全米オープンの「バブル」は試金石になるのか?最長で約4週間の隔離生活に不安の声も【海外テニス】

内田暁

2020.08.23

「メンタルをやられてしまいそう」と日本の西岡は全米前哨戦からのバブル入りを見送った。(C)GettyImages

「メンタルをやられてしまいそう」と日本の西岡は全米前哨戦からのバブル入りを見送った。(C)GettyImages

 このニューヨークでのテニスバブルは、約4週間に及ぶ。全米オープンの開催期間は2週間だが、通常はその2週間前にシンシナティで行なわれる『ウェスタン&サザン・オープン』を今年は1週遅らせ、全米オープンと同会場で開催。さらに参戦選手たちは、大会開幕の4日前には現地入りすることが求められたからだ。

 最大4週間滞在することになる選手たちのために、大会側は様々な趣向を凝らしているという。

 通常は観客の憩いの場となる広場などに、バスケットボールやフットサル場、パデルやミニゴルフコースを設けた。
    
 オフィシャルホテルにも、PS4などのゲーム機や卓球テーブル、種々のアーケードゲーム機が並び、さらにはカラオケまであるという。選手たちからはやはり、「現地の友人と会ったり、一緒に食事できないのは寂しい」との声も漏れるが、それぞれが現状を受け入れ、ベストパフォーマンスを発揮することに心を向けているようだ。
 
 ようやく再開したテニスツアーではあるが、ヨーロッパやオーストラリアを拠点とする選手たちの間で渡米への懸念は強く、昨年の男子優勝者のラファエル・ナダルが出場辞退。女子では世界1位のアシュリー・バーティーや2位のシモナ・ハレップをはじめ、トップ10選手のうち6名が欠場となっている。

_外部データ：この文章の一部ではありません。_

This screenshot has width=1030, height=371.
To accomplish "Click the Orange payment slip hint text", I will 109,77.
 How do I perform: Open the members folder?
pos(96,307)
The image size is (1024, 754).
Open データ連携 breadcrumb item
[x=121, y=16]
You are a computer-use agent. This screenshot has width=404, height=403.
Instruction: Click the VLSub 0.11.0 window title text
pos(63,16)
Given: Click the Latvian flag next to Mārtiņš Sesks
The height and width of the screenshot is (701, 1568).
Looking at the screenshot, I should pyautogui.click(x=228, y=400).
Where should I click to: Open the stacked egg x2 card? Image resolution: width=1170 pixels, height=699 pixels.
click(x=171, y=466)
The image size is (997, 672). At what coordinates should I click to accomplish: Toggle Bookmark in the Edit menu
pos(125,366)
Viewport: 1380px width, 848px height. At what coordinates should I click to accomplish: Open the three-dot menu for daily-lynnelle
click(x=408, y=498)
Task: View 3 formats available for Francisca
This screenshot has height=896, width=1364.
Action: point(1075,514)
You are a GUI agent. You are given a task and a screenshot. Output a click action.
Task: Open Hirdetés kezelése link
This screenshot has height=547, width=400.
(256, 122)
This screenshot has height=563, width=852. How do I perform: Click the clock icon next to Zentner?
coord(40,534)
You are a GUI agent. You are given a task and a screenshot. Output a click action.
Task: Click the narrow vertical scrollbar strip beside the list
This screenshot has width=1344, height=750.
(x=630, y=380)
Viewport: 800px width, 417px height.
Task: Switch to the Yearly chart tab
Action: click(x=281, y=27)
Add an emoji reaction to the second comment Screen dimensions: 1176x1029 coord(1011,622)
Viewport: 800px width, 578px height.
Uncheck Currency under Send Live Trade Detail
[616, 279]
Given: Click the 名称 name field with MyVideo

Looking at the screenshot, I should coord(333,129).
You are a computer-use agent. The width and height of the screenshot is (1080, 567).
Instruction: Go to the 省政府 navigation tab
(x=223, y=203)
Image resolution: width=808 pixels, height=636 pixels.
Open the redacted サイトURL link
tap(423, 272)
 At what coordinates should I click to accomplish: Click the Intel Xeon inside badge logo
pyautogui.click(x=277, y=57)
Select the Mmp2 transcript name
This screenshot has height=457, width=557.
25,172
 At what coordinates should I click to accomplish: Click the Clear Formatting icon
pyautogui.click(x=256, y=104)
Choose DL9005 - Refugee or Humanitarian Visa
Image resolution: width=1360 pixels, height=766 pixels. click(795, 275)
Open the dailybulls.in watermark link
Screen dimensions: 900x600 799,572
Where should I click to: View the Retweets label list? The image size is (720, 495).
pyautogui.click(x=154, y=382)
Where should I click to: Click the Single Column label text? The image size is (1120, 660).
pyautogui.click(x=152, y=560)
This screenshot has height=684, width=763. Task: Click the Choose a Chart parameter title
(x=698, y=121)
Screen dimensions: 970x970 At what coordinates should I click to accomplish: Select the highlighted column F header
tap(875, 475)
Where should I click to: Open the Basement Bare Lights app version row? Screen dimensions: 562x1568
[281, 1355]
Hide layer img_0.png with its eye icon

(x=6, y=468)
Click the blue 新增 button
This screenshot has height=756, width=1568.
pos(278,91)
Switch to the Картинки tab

 西岡良仁はぎりぎりで全米オープンの出場を決意したが、ウェスタン&サザン・オープンをスキップした理由の一つは、「ずっとバブルの中ではストレスが溜まり、メンタルをやられてしまいそうだから」だ。

 国によっては、渡米が規制されているなかでの全米オープン開催には、選手間からも賛否両論の声が上がっているのも確か。だが、手探りながらバブルに包まれ踏み出す一歩が、ツアー本格再開への試金石になるのは間違いない。